_Activity_.
Answer these questions from the report on Etsy's share decline:
1. How far had Etsy stock fallen as of 2:42 p.m. ET?
2. What level did the 10-year Treasury yield reach?
3. What rating and price target did Bank of America assign when it initiated coverage?

_Page extract_.
[Start of Attachment]

Shares of Etsy (ETSY 1.30%) were pulling back today, in line with a broader sell-off in stocks, on concerns about rising interest rates as investors look ahead to tomorrow's fed funds rate decision.
Separately, a lukewarm analyst note also seemed to weigh on the artisan-based online marketplace.
As of 2:42 p.m. ET, the stock was down 6.3%.
Treasury yields were spiking today in anticipation of tomorrow's rate hike. Most investors are expecting the Federal Reserve to raise the benchmark fed funds rate by 75 basis points to a target range of 3% to 3.25%. Though the rate hike is largely baked in to current stock prices, commentary from Fed Chairman Jerome Powell on future rate hikes is likely to move the market.
The benchmark 10-year Treasury yield was up 2% today to 3.56%, its highest point since 2011, while the two-year Treasury yield approached 4%. That inversion, meaning the two-year yield being higher than the 10-year yield, is also seen as a sign that a recession is coming.
As a growth stock dependent on consumer discretionary spending, Etsy is more sensitive to the macroeconomy, and therefore interest rates, than most stocks.
Also today, Bank of America initiated coverage on Etsy with a neutral rating and a price target of $120. While that price target actually implied modest upside of about 8% in the stock price before today's decline, analyst Curtis Nagle said he's cautious on a reacceleration of growth due to tough comparisons and a high macro risk.

[End of Attachment]

_Recorded information_.
[Start of Attachment]

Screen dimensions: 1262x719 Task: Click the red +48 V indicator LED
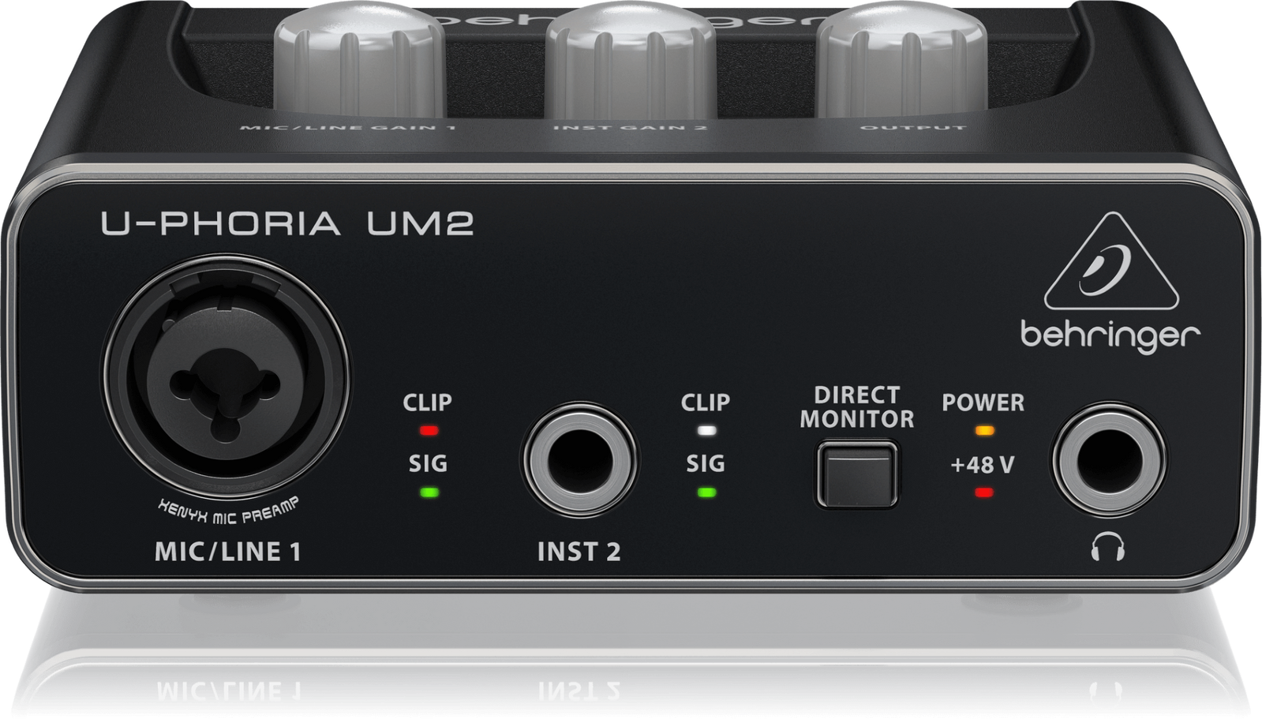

[End of Attachment]

_Written response_.
1. 6.3%
2. 3.56%
3. A neutral rating and a price target of $120